● **EXTRAIT À LIRE**:
Sur le premier moyen du pourvoi n° 92-16.331 et le premier moyen pris en ses deux branches du pourvoi n° 92-16.503 :

Attendu que par ces moyens pris du défaut de base légale au regard des articles 30, 31, 117, 118, 122, 123, 371 et suivants et 648 du nouveau Code de procédure civile ainsi que de la règle Nul en France ne plaide par procureur, les sociétés Cubatabaco, Coprova, Larranaga, Y... Garcia et Seita font grief à l'arrêt d'avoir déclaré la société Cuban Cigar Brands, titulaire des trois marques litigieuses alors que par un acte du 16 septembre 1991, antérieur à l'ordonnance de clôture rendue le 25 novembre 1991, elle a cédé ses droits sur lesdites marques à la société ITB Corporation et sans avoir recherché si la société Cuban Cigar Brands avait un siège au moment de l'assignation et si elle l'avait conservé pendant la procédure ;

Mais attendu, en premier lieu, que les sociétés Cubatabaco, Coprova, Larranaga, Y... Garcia et Seita font état de la date de l'acte de cession des marques litigieuses et non de celle de la publication dudit acte ; que, par application des dispositions de l'article 11 de la loi du 31 décembre 1964, seule cette publication a pour effet de rendre l'acte opposable aux tiers ; qu'en l'état, il n'est pas établi, ni soutenu, qu'à la date de l'ordonnance de clôture, la cession desdites marques avait été publiée au registre national des marques ; qu'en retenant que la société Cuban Cigar Brands était, pour les tiers, à cette date, titulaire des marques, la cour d'appel a légalement justifié sa décision ;

Attendu, en second lieu, que l'arrêt relève que la société Cuban Cigars Brands justifie avoir été constituée en 1976 suivant la loi des Antilles Néerlandaises et avoir son siège social à Curaçao ; que de ces constatations et appréciations la cour d'appel, qui a retenu qu'il était satisfait aux exigences de l'article 648 du nouveau Code de procédure civile, a légalement justifié sa décision ;

D'où il suit que les moyens ne sont pas fondés ;

Mais sur le deuxième moyen pris en sa première branche du pourvoi n° 92-16.331 et du pourvoi n° 92-16.503 :

Vu l'article 455 du nouveau Code de procédure civile ;

Attendu que pour décider que les sociétés Cubatabaco, Coprova, Larranaga, Y... Garcia et Seita avaient commis des actes de contrefaçon des marques litigieuses, l'arrêt relève qu'en 1960, les mesures prises à Cuba même si elles n'ont pas eu pour effet juridique la dissolution des sociétés Larranaga et Y... Garcia ou le transfert à l'Etat de leur patrimoine, ont abouti par l'absence d'indemnisation et la gestion sous couvert d'une situation provisoire durant depuis 30 années, à une spoliation interdisant de considérer que les sociétés cubaines portant le même nom que les sociétés spoliées étaient les continuateurs de ces dernières et avaient pu valablement renouveler pour leur propre compte les dépôts des marques qui n'avaient pas fait l'objet d'une cession régulière à leur profit ; que l'arrêt relève également que les sociétés Larranaga et Y... Garcia, si elles n'ont pas accompli de formalités tendant au transfert de leur siège et à leur reconstitution à l'extérieur de Cuba, ont, néanmoins poursuivi une activité en établissant des centres d'affaires à New York pour la première et Madrid pour la seconde et en prenant les décisions nécessaires avec le concours de tous leurs associés pour effectuer la cession des marques ; qu'à partir de ces constatations et appréciations, la cour d'appel retient que les véritables titulaires des marques " sont en droit, comme c'est le cas en l'espèce, de s'en faire au contraire attribuer le bénéfice " ;

Attendu qu'en statuant par des motifs impropres à établir que les sociétés Larranaga et Y... Garcia avaient pu fonctionner hors de Cuba dans des conditions régulières au regard de la loi et des statuts qui leur étaient applicables et que les personnes qui avaient décidé et effectué la cession des marques litigieuses avaient la capacité juridique de le faire, la cour d'appel a violé le texte susvisé ;

PAR CES MOTIFS, et sans qu'il y ait lieu de statuer sur les autres griefs des pourvois :

CASSE ET ANNULE, dans toutes ses dispositions, l'arrêt rendu le 17 mars 1992, entre les parties, par la cour d'appel de Paris ; remet, en conséquence, la cause et les parties dans l'état où elles se trouvaient avant ledit arrêt et, pour être fait droit, les renvoie devant la cour d'appel de Paris, autrement composée.

● **CONSIGNES**:
A) Recopiez sans aucun changement le passage de l'extrait de l'arrêt qui commence aux mots "CASSE ET ANNULE, dans" et se termine après les mots "Paris, autrement composée.".
B) Répondez à ces questions d'après l'extrait de l'arrêt :
(i) À quelle date est daté l'acte par lequel la société Cuban Cigar Brands a cédé ses droits sur les marques à la société ITB Corporation ?
(ii) Dans quelle ville la société Cuban Cigars Brands a-t-elle son siège social ?
(iii) Dans quelle ville la société Larranaga a-t-elle établi un centre d'affaires ?
Le matériel présenté ensuite est indépendant de l'extrait de l'arrêt.

● **MATÉRIEL**:
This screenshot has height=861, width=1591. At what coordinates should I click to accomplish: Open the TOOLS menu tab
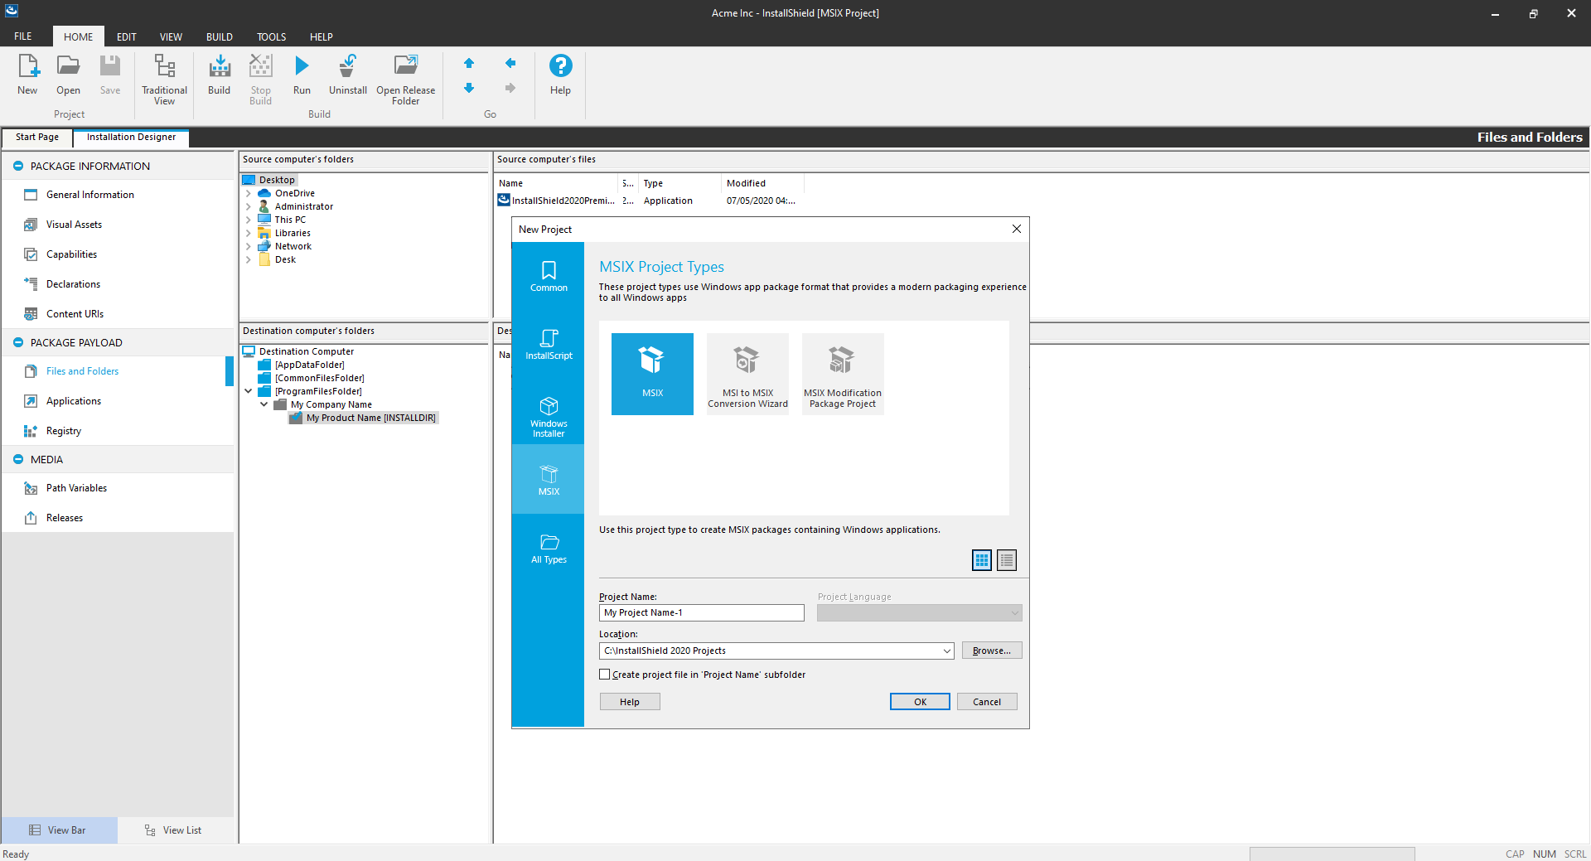pyautogui.click(x=271, y=36)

● **CORRIGÉ**:
A)
CASSE ET ANNULE, dans toutes ses dispositions, l'arrêt rendu le 17 mars 1992, entre les parties, par la cour d'appel de Paris ; remet, en conséquence, la cause et les parties dans l'état où elles se trouvaient avant ledit arrêt et, pour être fait droit, les renvoie devant la cour d'appel de Paris, autrement composée.

B)
(i) Le 16 septembre 1991.
(ii) À Curaçao.
(iii) À New York.